==== SOURCE DATA

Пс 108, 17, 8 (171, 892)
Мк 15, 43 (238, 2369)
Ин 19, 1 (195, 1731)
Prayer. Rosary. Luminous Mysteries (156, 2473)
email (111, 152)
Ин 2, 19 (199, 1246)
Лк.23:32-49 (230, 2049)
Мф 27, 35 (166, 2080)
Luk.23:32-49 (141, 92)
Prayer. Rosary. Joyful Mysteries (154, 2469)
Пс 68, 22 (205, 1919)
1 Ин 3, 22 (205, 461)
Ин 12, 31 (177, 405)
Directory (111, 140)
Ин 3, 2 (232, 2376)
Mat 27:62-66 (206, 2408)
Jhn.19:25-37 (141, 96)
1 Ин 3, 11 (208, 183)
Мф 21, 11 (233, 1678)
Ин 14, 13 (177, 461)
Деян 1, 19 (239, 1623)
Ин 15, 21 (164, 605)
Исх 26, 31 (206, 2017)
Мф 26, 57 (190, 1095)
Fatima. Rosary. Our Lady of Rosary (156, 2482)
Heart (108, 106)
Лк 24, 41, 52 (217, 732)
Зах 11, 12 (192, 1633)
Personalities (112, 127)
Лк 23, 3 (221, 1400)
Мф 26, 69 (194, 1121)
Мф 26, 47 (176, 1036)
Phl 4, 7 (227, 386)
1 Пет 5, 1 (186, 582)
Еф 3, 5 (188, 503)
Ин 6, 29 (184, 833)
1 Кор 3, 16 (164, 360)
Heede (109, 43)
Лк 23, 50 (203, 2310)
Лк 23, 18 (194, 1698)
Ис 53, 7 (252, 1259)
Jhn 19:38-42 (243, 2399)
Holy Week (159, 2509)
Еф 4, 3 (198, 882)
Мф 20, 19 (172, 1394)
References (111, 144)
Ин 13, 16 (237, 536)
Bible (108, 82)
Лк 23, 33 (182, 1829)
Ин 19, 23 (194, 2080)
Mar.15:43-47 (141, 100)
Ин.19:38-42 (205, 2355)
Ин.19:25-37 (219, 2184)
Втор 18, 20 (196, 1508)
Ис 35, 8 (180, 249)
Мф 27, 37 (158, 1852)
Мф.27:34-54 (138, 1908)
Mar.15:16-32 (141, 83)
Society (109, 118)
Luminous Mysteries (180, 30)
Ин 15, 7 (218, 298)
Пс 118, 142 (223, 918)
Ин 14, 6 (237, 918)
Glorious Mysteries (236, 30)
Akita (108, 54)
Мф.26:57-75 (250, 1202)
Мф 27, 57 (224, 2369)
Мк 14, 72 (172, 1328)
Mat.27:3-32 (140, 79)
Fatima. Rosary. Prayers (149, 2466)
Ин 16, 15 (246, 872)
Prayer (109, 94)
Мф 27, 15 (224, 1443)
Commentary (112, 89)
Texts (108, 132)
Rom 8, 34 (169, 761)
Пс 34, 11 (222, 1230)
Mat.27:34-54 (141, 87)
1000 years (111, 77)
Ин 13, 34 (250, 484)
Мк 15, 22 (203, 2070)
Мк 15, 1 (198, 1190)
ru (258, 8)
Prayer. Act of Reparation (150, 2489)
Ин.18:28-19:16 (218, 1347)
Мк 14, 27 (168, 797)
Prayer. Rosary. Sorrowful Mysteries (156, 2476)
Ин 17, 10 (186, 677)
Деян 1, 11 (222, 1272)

========

TASK OBJECTIVE: What's needed is a word-for-word copy of the lines from the one holding "Ин.18:28-19:16 (218, 1347)" through the final line of the data.

WRITTEN ANSWER:
Ин.18:28-19:16 (218, 1347)
Мк 14, 27 (168, 797)
Prayer. Rosary. Sorrowful Mysteries (156, 2476)
Ин 17, 10 (186, 677)
Деян 1, 11 (222, 1272)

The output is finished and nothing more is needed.